**PROVIDED MATERIAL:**
---*---

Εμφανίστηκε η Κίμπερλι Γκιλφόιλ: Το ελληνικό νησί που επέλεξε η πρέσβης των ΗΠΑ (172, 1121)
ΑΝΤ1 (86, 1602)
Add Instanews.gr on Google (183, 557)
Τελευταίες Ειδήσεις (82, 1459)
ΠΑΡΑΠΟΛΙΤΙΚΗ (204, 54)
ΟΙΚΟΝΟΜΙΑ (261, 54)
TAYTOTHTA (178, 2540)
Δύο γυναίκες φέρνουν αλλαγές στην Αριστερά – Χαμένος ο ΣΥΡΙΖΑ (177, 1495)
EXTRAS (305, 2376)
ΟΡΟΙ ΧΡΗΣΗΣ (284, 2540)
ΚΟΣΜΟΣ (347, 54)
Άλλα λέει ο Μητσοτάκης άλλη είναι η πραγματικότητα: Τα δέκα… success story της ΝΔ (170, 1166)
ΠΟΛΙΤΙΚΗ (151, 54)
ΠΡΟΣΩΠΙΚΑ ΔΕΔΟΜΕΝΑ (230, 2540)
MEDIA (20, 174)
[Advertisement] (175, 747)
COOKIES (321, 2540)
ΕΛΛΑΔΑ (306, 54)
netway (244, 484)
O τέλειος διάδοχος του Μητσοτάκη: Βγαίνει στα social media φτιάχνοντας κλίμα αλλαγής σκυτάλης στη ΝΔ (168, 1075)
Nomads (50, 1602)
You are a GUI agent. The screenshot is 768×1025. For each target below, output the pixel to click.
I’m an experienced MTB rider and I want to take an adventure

---*---

**TASK TO COMPLETE:** Word for word, copy out the records.

**OUTPUT BELOW:**
Εμφανίστηκε η Κίμπερλι Γκιλφόιλ: Το ελληνικό νησί που επέλεξε η πρέσβης των ΗΠΑ (172, 1121)
ΑΝΤ1 (86, 1602)
Add Instanews.gr on Google (183, 557)
Τελευταίες Ειδήσεις (82, 1459)
ΠΑΡΑΠΟΛΙΤΙΚΗ (204, 54)
ΟΙΚΟΝΟΜΙΑ (261, 54)
TAYTOTHTA (178, 2540)
Δύο γυναίκες φέρνουν αλλαγές στην Αριστερά – Χαμένος ο ΣΥΡΙΖΑ (177, 1495)
EXTRAS (305, 2376)
ΟΡΟΙ ΧΡΗΣΗΣ (284, 2540)
ΚΟΣΜΟΣ (347, 54)
Άλλα λέει ο Μητσοτάκης άλλη είναι η πραγματικότητα: Τα δέκα… success story της ΝΔ (170, 1166)
ΠΟΛΙΤΙΚΗ (151, 54)
ΠΡΟΣΩΠΙΚΑ ΔΕΔΟΜΕΝΑ (230, 2540)
MEDIA (20, 174)
[Advertisement] (175, 747)
COOKIES (321, 2540)
ΕΛΛΑΔΑ (306, 54)
netway (244, 484)
O τέλειος διάδοχος του Μητσοτάκη: Βγαίνει στα social media φτιάχνοντας κλίμα αλλαγής σκυτάλης στη ΝΔ (168, 1075)
Nomads (50, 1602)
You are a GUI agent. The screenshot is 768×1025. For each target below, output the pixel to click.
I’m an experienced MTB rider and I want to take an adventure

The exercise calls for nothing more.